• **DIRECTIONS**: Output the lines from the one containing "Where should I click to: Click" through the one containing "Select the сент." as a JSON list of strings, one string per line, with blank lines omitted. Begin at the line that has "Where should I click to: Click" and stop after the line that has "Select the сент.".

• **INPUT MATERIAL**:
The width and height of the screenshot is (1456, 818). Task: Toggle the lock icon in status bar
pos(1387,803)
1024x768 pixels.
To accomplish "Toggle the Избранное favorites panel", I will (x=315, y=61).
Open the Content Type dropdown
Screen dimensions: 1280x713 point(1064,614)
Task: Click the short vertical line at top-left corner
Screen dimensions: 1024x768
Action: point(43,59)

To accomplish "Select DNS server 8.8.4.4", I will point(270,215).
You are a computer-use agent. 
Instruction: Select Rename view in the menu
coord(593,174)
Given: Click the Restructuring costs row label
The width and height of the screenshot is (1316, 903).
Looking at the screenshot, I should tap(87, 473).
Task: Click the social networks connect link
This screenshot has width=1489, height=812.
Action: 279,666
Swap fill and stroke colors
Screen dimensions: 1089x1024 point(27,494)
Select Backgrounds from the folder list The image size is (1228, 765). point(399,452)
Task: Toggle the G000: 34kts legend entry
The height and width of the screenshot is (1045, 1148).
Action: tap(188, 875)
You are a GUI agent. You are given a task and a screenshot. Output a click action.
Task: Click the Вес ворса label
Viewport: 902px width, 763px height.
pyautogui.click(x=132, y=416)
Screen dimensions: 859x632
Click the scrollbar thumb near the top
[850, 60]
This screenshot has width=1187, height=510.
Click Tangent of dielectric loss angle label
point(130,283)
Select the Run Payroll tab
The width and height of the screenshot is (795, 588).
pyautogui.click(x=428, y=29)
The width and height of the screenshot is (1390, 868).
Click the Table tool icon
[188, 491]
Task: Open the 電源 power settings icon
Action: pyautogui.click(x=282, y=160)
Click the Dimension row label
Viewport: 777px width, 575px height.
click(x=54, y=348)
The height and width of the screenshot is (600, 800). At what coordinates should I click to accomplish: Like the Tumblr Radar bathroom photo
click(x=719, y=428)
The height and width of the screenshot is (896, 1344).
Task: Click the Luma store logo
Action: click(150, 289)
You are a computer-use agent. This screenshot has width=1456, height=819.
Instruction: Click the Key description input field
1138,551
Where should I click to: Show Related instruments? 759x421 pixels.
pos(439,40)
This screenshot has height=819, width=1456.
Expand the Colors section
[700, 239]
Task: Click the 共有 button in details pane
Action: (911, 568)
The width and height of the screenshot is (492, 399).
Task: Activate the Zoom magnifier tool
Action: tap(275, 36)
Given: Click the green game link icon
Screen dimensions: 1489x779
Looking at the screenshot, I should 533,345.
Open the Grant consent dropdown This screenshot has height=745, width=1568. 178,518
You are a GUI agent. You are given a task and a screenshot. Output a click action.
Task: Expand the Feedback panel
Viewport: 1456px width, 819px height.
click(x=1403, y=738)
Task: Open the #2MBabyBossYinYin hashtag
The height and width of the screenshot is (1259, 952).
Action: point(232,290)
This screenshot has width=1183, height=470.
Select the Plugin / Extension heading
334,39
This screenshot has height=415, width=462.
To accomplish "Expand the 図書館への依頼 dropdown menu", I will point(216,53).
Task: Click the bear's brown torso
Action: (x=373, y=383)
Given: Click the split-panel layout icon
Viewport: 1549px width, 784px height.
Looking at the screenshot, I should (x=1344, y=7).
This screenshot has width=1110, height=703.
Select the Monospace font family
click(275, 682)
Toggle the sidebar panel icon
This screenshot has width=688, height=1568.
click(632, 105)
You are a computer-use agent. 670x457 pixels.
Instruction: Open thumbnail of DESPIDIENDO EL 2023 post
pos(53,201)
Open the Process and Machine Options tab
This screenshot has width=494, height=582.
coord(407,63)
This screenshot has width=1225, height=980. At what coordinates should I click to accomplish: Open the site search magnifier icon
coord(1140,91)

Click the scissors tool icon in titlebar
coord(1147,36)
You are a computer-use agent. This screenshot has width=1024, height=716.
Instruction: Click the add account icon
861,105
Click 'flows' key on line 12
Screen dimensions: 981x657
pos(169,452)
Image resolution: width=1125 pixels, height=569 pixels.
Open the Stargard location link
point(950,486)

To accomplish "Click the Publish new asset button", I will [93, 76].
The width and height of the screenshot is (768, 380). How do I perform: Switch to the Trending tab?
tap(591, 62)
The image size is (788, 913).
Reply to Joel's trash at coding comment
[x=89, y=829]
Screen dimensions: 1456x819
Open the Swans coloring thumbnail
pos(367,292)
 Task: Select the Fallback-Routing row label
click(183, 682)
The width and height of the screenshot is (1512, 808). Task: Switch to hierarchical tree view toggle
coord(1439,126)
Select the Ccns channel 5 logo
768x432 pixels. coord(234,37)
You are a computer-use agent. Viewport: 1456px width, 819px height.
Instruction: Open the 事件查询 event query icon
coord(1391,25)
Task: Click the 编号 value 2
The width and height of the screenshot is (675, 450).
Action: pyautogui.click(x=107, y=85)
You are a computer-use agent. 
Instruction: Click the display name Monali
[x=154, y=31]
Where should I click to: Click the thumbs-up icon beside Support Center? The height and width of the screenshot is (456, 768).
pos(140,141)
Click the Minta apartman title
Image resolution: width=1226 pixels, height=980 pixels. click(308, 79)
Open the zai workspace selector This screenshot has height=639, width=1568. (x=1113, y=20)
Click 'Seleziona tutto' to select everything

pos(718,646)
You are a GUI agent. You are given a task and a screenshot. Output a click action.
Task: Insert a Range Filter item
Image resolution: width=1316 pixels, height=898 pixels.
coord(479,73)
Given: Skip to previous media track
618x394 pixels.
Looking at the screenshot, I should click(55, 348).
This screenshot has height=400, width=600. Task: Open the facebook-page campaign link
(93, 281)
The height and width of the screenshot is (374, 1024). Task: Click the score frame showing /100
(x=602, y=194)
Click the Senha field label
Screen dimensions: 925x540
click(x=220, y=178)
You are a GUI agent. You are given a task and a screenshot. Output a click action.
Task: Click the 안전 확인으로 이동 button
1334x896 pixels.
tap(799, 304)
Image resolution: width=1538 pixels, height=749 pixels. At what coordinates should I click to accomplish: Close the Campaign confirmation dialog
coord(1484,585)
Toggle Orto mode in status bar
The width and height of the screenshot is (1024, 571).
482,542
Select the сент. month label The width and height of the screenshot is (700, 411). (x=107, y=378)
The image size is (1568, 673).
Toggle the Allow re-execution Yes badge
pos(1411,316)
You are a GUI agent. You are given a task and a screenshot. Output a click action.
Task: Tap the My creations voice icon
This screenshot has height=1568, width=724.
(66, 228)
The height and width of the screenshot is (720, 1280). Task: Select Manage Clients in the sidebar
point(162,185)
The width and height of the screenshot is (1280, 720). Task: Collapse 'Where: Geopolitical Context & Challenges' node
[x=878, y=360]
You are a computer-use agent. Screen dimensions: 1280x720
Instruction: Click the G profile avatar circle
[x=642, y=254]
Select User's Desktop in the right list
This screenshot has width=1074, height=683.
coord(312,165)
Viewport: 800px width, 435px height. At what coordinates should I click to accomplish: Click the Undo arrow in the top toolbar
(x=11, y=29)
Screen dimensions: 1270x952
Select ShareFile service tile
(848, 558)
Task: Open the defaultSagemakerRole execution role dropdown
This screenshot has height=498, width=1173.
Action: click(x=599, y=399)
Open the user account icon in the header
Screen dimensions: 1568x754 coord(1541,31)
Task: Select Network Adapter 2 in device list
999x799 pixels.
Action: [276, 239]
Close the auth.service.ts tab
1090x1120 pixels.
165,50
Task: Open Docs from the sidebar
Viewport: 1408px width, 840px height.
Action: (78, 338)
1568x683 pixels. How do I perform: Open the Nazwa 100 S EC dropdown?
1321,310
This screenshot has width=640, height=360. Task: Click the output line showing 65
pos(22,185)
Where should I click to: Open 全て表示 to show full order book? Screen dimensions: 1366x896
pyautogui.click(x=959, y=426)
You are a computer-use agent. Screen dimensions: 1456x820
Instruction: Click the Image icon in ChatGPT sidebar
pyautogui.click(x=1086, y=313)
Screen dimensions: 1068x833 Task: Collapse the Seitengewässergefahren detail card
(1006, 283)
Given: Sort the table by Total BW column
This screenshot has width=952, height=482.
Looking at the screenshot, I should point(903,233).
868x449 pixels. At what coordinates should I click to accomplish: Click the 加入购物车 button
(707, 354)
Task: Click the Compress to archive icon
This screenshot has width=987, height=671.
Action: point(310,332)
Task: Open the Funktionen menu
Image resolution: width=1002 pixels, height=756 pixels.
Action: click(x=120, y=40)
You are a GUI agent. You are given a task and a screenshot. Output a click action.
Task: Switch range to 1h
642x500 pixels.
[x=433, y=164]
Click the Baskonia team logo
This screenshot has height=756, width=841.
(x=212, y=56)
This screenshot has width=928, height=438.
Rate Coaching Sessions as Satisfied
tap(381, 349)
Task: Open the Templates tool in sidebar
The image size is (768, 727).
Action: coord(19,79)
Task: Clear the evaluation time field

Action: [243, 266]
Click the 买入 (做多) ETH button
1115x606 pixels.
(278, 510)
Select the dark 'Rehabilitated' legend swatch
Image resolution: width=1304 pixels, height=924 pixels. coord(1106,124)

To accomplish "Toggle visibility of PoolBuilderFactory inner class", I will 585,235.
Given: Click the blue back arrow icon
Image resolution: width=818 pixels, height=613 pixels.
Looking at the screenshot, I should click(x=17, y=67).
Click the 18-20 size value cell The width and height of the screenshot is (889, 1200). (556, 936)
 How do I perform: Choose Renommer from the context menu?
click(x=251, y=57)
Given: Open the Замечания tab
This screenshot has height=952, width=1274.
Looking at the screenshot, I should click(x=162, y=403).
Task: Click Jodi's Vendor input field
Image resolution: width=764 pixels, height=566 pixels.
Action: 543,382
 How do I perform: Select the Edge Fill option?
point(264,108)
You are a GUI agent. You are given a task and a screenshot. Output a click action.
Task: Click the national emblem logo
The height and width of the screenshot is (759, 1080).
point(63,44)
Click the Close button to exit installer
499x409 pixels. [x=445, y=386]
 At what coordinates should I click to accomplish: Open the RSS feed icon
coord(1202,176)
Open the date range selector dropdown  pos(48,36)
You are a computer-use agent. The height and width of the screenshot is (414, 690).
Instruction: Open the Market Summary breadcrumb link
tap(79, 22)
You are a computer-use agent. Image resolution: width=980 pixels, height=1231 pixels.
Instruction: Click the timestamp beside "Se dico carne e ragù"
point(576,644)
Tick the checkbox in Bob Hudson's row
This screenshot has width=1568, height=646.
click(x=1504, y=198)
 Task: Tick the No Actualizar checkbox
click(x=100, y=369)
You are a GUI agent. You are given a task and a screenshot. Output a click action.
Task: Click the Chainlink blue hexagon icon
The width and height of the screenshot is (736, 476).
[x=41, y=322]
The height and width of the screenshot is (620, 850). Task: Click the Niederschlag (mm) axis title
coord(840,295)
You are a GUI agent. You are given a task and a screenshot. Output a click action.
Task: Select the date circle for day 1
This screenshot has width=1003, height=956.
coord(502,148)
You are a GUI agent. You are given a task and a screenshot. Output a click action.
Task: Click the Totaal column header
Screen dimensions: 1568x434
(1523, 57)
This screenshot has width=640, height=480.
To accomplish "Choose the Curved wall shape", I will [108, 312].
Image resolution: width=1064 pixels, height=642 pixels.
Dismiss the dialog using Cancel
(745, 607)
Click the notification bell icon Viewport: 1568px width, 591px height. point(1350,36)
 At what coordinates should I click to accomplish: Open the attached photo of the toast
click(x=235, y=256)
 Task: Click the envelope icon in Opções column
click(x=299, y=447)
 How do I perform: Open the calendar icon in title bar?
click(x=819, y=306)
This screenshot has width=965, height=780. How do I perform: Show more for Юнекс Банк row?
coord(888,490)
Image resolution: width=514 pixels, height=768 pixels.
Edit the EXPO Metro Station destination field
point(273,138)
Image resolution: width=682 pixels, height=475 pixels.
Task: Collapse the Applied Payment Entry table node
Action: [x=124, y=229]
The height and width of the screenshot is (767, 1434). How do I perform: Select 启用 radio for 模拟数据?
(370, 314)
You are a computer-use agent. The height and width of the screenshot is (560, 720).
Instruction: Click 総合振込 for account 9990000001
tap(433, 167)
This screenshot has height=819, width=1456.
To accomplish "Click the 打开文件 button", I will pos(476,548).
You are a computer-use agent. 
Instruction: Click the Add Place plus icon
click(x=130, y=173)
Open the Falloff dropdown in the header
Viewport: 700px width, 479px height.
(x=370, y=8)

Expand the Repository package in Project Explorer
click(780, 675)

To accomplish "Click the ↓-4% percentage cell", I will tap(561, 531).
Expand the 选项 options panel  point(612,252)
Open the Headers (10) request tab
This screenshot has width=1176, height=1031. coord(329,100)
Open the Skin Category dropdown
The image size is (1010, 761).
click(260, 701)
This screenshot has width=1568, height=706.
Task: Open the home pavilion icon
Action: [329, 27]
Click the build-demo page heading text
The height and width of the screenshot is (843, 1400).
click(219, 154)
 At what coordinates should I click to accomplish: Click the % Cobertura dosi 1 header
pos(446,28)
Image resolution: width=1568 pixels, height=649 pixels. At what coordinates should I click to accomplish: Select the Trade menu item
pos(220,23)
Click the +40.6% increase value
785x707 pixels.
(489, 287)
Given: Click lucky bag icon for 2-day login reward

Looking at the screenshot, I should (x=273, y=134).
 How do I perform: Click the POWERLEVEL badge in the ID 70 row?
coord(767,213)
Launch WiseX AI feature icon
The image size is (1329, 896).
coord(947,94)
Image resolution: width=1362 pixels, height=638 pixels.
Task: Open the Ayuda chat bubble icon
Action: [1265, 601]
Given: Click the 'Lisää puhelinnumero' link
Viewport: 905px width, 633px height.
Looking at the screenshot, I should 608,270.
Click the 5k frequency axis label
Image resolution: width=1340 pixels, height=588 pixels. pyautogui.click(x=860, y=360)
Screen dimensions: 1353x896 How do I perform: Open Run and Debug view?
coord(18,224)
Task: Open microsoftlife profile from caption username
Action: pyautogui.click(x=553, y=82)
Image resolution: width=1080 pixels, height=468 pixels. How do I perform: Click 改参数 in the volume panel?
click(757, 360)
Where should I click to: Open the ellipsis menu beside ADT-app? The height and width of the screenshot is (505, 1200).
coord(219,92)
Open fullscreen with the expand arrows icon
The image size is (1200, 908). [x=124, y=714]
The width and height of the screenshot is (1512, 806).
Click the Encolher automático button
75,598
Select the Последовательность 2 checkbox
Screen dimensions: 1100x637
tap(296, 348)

• **RESULT OF THE EXERCISE**:
[
  "Where should I click to: Click the thumbs-up icon beside Support Center? The height and width of the screenshot is (456, 768).",
  "pos(140,141)",
  "Click the Minta apartman title",
  "Image resolution: width=1226 pixels, height=980 pixels. click(308, 79)",
  "Open the zai workspace selector This screenshot has height=639, width=1568. (x=1113, y=20)",
  "Click 'Seleziona tutto' to select everything",
  "pos(718,646)",
  "You are a GUI agent. You are given a task and a screenshot. Output a click action.",
  "Task: Insert a Range Filter item",
  "Image resolution: width=1316 pixels, height=898 pixels.",
  "coord(479,73)",
  "Given: Skip to previous media track",
  "618x394 pixels.",
  "Looking at the screenshot, I should click(55, 348).",
  "This screenshot has height=400, width=600. Task: Open the facebook-page campaign link",
  "(93, 281)",
  "The height and width of the screenshot is (374, 1024). Task: Click the score frame showing /100",
  "(x=602, y=194)",
  "Click the Senha field label",
  "Screen dimensions: 925x540",
  "click(x=220, y=178)",
  "You are a GUI agent. You are given a task and a screenshot. Output a click action.",
  "Task: Click the 안전 확인으로 이동 button",
  "1334x896 pixels.",
  "tap(799, 304)",
  "Image resolution: width=1538 pixels, height=749 pixels. At what coordinates should I click to accomplish: Close the Campaign confirmation dialog",
  "coord(1484,585)",
  "Toggle Orto mode in status bar",
  "The width and height of the screenshot is (1024, 571).",
  "482,542",
  "Select the сент. month label The width and height of the screenshot is (700, 411). (x=107, y=378)"
]